[RECORDS TO PROCESS — start]

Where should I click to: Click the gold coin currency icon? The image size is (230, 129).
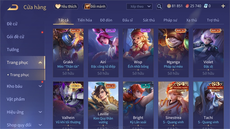(x=169, y=6)
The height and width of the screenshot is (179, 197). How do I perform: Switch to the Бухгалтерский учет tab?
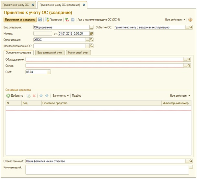tap(49, 52)
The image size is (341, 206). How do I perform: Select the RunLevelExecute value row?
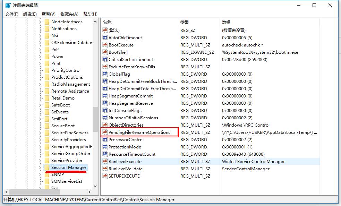point(125,161)
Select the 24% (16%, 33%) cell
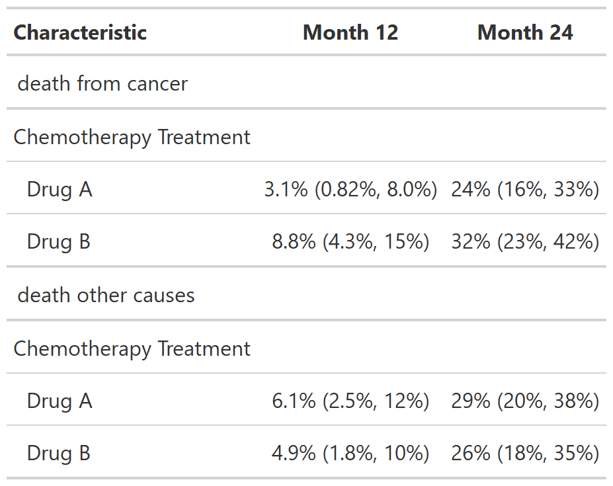 [525, 190]
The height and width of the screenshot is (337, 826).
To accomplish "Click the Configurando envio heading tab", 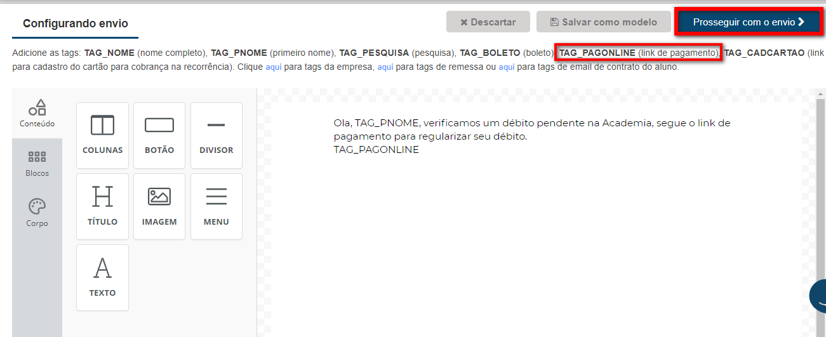I will click(x=75, y=24).
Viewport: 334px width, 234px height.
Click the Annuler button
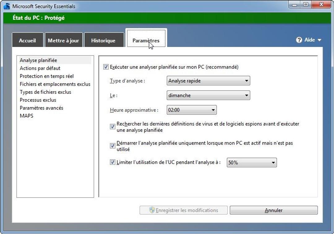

[RECORDS TO PROCESS — finish]

> **WHAT IS NEEDED**
Set down only the lines from the one with "Viewport: 334px width, 234px height." through the end of the entries, exactly as they appear, leaving out each picture.

> **EXERCISE SOLUTION**
Viewport: 334px width, 234px height.
Click the Annuler button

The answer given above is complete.